Assignment: Once the line containing "Task: Click the Undo arrow icon" is found, copy it and each subsequent line exactly. Stop at the end of the records below.

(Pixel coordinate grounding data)

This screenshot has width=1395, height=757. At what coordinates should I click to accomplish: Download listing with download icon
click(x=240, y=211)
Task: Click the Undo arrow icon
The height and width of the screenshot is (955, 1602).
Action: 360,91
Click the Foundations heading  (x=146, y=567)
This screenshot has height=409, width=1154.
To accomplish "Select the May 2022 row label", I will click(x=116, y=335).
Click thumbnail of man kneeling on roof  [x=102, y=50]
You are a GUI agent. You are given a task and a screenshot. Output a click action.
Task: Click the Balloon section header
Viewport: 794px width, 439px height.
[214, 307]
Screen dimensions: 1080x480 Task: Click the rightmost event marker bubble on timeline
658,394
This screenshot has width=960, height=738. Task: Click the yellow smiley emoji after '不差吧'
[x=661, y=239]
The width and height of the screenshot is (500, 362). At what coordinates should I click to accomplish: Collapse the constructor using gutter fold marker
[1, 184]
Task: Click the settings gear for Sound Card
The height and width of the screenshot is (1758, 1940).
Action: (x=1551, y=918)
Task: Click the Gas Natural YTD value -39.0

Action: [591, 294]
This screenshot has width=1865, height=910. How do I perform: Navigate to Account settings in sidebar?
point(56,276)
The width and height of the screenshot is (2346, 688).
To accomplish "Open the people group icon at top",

Expected answer:
Task: Click the Undo arrow icon
The height and width of the screenshot is (955, 1602).
Action: 360,91
Click the Foundations heading  (x=146, y=567)
This screenshot has height=409, width=1154.
To accomplish "Select the May 2022 row label", I will click(x=116, y=335).
Click thumbnail of man kneeling on roof  [x=102, y=50]
You are a GUI agent. You are given a task and a screenshot. Output a click action.
Task: Click the Balloon section header
Viewport: 794px width, 439px height.
[214, 307]
Screen dimensions: 1080x480 Task: Click the rightmost event marker bubble on timeline
658,394
This screenshot has width=960, height=738. Task: Click the yellow smiley emoji after '不差吧'
[x=661, y=239]
The width and height of the screenshot is (500, 362). At what coordinates should I click to accomplish: Collapse the constructor using gutter fold marker
[1, 184]
Task: Click the settings gear for Sound Card
The height and width of the screenshot is (1758, 1940).
Action: (x=1551, y=918)
Task: Click the Gas Natural YTD value -39.0

Action: [591, 294]
This screenshot has width=1865, height=910. How do I perform: Navigate to Account settings in sidebar?
point(56,276)
The width and height of the screenshot is (2346, 688).
To accomplish "Open the people group icon at top",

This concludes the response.